So about a week later I picked up a load of African Mahogany and went to work. I remind you that I am also working nights with the School District here in Alaska and remodeling my home to boot. I got the 8' 6" posts glued up, rails made and was stopped....I didn't have a bandsaw to make the cuts I needed for the posts.
9 months went by and I got the Bandsaw I wanted. My shop is small so when it came to glueing the headboard to the posts; all other work stopped. That was the only project on the floor. With benches on both sides I had to crawl on the floor to work on both sides as it laid flat in the middle.
The same for the footboard. You want to talk about stress!
Sorry guys no pics of the progress.
I had to do the fit up in the same house I was remodeling .... I set the rails in what was to be the master bedroom as I had removed ALL the walls inside my home.
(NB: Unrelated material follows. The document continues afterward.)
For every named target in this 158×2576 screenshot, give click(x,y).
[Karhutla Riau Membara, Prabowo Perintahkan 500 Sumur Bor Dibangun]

Wife and I carried the headboard in first but when we went to stand it up....I stood there is a horror as my wife laughed. You see, my house was built in the 60's less than a year before Anchorage had her big Earth Quake so the roof is the ceiling 7' 4" at the side wall and 9' 6' at the other. So I'm stuck, I can put up 1/2 but not the other.
Here's the kicker...... I'm thinking about this in my shop when my wife comes in and asks for a hammer and leaves. I here her hammering and she returns to proclaim that the bed will fit now! I go in and she's put holes in my ceiling where the posts can go through the ceiling. Anyways, here's the Bed,

Reactions: Like 3 | Way Cool 4


----------



## Kevin (May 16, 2015)

Beautiful bed David and great story. Nothing like a wife on a mission . . . . with a hammer in her hand!  

Your remodel sounds like ours.


----------



## Tony (May 16, 2015)

Beautiful bed David! Great story too, you and your wife have more patience than me and mine, I don't believe we could do all that! Tony


----------



## manbuckwal (May 16, 2015)

It turned out great !


----------



## NYWoodturner (May 16, 2015)

Nice job David. Nice clean lines.


----------